*Required work*. Convert the data starting at the line containing "Given: Click the" and ending at the line containing "Looking at the" into a two-column CSV with the columns instruction and response. Each request goes in one row, with its text under instruction and its answer under response. Put each field in double quotes and replace line breaks with spaces.

*Task material*.
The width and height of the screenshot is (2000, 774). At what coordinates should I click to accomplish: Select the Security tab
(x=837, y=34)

* * *

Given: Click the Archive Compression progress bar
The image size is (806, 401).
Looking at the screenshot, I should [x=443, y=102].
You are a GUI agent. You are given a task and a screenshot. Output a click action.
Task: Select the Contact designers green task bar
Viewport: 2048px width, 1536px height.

==

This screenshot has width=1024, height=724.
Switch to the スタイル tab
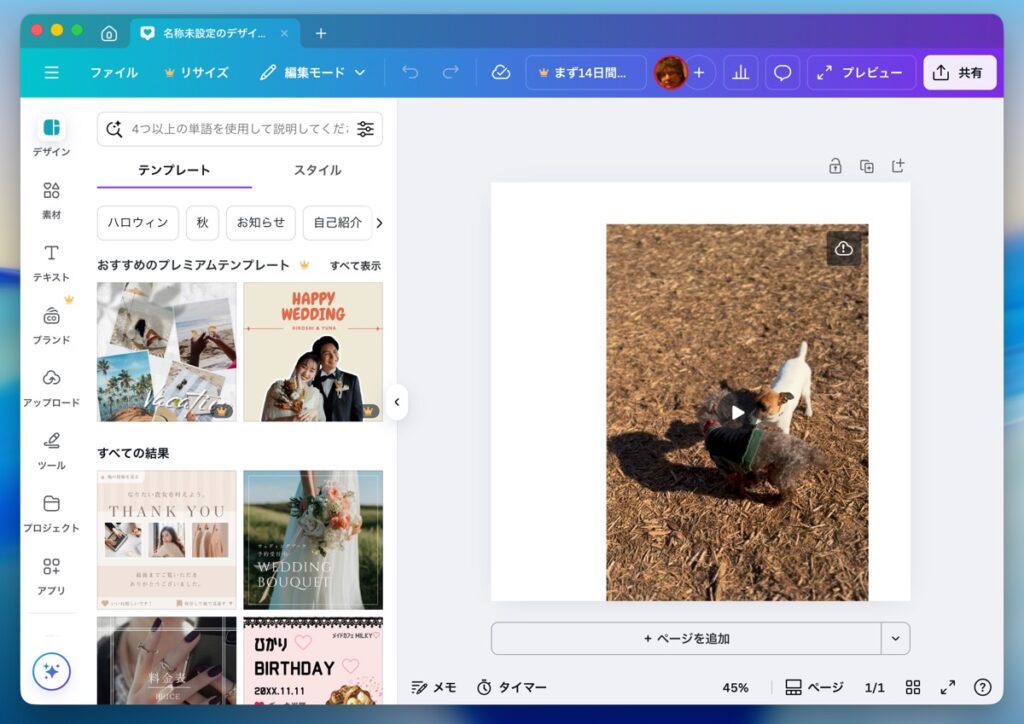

*Output*.
instruction,response
"Given: Click the Archive Compression progress bar The image size is (806, 401).","Looking at the screenshot, I should [x=443, y=102]."